**To do:** Count every line in the data below where "agent" occurs, then state that number and nothing more.

**Dataset records:**

:::::

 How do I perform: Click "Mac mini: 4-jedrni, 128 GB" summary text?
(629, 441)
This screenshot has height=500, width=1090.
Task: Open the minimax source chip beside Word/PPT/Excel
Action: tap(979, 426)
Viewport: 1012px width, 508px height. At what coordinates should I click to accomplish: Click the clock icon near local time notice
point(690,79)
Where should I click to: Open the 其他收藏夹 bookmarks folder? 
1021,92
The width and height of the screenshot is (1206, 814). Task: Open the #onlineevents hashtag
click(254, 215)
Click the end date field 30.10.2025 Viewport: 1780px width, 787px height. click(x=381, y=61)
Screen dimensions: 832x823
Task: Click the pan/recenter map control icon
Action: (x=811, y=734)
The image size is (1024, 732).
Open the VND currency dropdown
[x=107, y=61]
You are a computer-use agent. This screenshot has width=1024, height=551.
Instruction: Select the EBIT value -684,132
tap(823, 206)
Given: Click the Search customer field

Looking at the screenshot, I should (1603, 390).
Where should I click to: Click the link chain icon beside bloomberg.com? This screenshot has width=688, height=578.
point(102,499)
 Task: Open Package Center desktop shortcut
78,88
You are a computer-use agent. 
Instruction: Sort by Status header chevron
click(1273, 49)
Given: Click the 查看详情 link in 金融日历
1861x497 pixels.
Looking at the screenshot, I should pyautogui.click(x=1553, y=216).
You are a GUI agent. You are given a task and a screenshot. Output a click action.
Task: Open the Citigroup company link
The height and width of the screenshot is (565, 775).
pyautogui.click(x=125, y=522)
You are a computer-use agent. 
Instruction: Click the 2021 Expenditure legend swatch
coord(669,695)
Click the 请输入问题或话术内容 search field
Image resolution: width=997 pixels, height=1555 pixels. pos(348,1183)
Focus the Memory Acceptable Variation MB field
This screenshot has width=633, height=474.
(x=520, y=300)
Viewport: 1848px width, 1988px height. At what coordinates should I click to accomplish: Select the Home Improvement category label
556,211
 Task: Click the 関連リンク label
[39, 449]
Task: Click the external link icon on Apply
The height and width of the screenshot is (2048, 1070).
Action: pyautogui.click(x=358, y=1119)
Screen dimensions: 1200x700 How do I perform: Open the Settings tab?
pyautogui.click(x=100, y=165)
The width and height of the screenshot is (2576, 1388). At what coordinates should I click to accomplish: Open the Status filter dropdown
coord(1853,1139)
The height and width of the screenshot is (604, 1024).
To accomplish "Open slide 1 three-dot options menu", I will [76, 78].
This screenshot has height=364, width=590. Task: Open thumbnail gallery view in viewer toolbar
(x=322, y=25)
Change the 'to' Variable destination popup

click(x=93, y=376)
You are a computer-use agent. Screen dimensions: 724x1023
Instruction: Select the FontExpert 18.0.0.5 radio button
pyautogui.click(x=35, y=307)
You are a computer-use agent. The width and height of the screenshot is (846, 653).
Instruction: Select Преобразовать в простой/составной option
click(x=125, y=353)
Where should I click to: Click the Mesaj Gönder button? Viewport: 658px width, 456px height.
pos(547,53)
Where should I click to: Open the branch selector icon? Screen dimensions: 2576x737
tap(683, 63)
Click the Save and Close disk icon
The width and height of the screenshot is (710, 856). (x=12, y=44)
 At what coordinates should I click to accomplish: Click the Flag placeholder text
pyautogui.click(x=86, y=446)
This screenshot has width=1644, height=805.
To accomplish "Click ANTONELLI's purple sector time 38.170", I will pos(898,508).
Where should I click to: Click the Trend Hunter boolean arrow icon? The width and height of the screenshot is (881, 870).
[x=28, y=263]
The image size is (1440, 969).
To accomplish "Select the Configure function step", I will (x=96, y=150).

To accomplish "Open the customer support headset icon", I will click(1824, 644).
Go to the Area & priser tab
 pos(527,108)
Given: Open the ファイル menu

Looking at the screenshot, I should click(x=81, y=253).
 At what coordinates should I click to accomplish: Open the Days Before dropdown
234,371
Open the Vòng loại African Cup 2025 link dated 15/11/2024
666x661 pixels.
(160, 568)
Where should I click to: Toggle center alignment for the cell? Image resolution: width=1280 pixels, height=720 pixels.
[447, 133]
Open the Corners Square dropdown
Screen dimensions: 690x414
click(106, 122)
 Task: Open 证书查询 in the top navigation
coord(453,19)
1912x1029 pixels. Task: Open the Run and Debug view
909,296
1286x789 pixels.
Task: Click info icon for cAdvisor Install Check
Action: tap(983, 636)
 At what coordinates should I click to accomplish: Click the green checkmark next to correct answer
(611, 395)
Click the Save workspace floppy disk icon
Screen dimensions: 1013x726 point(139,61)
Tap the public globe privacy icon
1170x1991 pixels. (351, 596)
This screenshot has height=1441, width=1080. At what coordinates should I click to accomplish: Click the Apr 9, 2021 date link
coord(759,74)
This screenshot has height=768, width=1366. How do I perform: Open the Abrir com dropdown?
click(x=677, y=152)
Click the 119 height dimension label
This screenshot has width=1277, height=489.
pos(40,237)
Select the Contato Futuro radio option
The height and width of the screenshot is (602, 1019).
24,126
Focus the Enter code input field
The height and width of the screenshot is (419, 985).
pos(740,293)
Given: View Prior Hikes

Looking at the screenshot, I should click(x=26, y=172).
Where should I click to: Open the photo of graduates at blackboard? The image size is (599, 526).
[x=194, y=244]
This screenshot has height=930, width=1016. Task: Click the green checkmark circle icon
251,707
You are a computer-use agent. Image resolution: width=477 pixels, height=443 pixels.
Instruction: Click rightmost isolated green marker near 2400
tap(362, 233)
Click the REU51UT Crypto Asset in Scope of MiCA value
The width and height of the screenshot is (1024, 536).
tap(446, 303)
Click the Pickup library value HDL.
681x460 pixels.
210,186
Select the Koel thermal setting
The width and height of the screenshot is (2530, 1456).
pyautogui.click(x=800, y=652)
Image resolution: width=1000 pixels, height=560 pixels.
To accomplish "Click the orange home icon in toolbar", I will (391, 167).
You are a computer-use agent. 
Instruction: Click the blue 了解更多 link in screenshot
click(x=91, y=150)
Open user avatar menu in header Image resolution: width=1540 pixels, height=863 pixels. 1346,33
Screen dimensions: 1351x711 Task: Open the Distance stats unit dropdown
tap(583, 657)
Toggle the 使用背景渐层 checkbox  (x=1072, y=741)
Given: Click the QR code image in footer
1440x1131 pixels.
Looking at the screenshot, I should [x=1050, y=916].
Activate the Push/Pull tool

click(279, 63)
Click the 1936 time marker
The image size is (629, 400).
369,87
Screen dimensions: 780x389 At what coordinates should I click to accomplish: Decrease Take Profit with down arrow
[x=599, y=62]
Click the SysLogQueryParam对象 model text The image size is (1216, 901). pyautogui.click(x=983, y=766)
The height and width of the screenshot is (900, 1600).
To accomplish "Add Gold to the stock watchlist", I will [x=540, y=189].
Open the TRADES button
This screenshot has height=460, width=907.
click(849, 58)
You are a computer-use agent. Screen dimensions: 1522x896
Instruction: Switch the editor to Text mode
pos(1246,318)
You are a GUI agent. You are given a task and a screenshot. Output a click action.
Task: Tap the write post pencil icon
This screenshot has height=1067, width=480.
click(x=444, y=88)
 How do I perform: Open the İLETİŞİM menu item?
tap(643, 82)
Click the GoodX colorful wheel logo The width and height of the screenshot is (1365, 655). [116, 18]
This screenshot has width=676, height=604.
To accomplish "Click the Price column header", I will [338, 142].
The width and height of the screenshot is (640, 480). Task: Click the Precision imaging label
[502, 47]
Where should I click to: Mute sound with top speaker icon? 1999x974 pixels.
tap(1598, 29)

:::::

**Response to the task:** 10